Records contained in a dataset:
········

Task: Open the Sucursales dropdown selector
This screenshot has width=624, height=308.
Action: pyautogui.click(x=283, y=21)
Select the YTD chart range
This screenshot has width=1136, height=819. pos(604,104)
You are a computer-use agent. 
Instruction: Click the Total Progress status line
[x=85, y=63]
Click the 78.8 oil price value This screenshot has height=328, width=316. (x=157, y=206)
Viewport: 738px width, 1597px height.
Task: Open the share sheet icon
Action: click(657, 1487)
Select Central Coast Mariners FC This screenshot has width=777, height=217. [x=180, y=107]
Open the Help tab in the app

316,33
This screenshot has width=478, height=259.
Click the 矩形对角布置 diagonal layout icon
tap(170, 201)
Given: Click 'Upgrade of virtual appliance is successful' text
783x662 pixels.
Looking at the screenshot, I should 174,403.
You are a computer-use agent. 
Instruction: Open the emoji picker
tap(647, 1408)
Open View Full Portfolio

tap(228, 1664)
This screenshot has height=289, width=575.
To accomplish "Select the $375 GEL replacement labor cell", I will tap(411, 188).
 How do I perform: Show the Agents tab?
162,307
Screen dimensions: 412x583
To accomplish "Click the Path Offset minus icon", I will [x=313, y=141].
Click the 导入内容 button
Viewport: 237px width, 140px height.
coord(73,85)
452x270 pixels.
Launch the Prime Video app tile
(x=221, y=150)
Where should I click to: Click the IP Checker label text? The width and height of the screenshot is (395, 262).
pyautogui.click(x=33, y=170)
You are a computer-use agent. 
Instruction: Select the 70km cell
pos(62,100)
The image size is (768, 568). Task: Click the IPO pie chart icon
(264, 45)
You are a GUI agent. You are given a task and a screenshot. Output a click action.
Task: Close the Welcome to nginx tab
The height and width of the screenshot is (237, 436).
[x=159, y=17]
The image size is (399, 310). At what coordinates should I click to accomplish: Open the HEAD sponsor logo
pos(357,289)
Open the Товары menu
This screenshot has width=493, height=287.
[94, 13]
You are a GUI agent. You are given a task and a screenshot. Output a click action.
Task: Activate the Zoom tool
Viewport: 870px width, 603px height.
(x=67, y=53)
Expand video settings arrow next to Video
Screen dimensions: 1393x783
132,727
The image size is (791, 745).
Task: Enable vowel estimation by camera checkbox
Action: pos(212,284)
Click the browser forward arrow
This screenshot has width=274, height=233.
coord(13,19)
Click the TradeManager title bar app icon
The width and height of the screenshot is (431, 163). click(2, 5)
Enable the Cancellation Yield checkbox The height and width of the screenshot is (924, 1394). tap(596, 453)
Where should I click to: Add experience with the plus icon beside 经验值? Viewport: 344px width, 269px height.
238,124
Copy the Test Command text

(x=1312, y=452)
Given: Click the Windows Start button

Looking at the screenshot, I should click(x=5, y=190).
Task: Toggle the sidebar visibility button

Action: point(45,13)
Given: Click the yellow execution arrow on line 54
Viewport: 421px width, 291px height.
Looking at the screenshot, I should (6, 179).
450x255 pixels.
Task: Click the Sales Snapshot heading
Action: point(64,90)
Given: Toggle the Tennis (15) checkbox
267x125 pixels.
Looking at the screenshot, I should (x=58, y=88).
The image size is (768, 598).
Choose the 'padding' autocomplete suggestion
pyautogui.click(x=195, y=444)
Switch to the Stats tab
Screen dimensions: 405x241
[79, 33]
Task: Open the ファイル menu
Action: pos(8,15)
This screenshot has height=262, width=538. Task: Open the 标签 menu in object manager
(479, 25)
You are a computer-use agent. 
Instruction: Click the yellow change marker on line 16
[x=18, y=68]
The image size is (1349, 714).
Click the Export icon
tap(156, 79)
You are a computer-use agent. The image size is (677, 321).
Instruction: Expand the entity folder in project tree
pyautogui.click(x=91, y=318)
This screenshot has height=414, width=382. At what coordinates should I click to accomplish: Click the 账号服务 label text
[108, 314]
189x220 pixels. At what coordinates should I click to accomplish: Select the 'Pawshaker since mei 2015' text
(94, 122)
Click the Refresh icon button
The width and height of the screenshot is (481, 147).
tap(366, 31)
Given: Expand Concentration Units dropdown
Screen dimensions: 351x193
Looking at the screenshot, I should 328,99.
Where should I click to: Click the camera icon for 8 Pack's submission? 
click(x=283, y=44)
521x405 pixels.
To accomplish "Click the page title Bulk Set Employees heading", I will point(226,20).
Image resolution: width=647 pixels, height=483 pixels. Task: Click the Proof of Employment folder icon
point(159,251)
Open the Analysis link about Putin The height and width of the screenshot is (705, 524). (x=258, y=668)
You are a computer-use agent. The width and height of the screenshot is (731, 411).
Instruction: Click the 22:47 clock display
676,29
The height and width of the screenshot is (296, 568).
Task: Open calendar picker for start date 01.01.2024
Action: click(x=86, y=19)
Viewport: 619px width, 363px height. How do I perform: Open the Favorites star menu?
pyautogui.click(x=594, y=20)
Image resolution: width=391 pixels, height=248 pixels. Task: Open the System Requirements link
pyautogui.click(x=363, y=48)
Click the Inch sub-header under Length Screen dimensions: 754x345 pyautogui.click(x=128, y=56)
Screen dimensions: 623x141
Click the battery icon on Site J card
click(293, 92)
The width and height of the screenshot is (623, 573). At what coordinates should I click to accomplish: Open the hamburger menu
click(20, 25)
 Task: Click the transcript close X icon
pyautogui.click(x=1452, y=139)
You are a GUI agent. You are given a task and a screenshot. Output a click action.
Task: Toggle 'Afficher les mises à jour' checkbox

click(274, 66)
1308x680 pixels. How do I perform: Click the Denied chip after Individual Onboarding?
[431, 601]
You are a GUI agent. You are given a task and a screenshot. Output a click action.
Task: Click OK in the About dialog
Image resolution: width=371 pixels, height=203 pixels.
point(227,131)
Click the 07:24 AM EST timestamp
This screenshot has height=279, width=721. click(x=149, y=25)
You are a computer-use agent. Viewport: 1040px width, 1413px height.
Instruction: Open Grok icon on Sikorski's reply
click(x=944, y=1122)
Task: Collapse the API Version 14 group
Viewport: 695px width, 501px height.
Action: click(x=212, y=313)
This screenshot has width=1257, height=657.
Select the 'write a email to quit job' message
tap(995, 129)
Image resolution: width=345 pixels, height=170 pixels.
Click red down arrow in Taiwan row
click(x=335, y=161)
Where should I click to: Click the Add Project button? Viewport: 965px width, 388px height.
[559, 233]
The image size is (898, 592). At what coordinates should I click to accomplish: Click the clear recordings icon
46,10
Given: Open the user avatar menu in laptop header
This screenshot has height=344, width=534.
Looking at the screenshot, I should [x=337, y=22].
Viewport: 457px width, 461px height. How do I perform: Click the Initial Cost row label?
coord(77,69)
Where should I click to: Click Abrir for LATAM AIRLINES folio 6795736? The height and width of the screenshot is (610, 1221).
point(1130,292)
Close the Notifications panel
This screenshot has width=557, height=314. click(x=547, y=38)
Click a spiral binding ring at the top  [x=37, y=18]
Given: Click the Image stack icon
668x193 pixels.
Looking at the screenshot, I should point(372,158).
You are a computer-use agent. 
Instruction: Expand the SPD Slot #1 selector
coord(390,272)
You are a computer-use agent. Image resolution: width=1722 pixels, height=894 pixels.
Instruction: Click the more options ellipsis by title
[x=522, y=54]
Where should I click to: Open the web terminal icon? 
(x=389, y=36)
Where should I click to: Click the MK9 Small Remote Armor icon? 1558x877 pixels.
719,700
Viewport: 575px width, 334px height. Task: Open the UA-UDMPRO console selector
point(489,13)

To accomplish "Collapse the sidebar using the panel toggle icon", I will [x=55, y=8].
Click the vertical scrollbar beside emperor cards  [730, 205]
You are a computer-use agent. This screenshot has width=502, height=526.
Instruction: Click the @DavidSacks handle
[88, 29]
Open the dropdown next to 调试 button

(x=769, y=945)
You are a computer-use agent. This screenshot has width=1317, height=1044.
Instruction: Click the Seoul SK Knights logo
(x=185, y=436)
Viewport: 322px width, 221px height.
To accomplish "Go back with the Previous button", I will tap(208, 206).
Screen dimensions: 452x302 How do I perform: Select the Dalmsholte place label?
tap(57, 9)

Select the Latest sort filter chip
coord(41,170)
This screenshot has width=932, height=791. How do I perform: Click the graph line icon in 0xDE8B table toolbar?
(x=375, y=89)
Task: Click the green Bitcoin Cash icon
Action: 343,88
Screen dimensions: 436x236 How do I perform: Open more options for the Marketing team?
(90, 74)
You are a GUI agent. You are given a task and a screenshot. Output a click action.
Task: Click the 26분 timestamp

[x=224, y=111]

········

» **Task details**:
Please give back, exactly as it stands above, the stretch from the line with "Instruction: Click the more" through the line with "has width=502, height=526.", and no line outside it.

» **Task result**:
Instruction: Click the more options ellipsis by title
[x=522, y=54]
Where should I click to: Open the web terminal icon? 
(x=389, y=36)
Where should I click to: Click the MK9 Small Remote Armor icon? 1558x877 pixels.
719,700
Viewport: 575px width, 334px height. Task: Open the UA-UDMPRO console selector
point(489,13)

To accomplish "Collapse the sidebar using the panel toggle icon", I will [x=55, y=8].
Click the vertical scrollbar beside emperor cards  [730, 205]
You are a computer-use agent. This screenshot has width=502, height=526.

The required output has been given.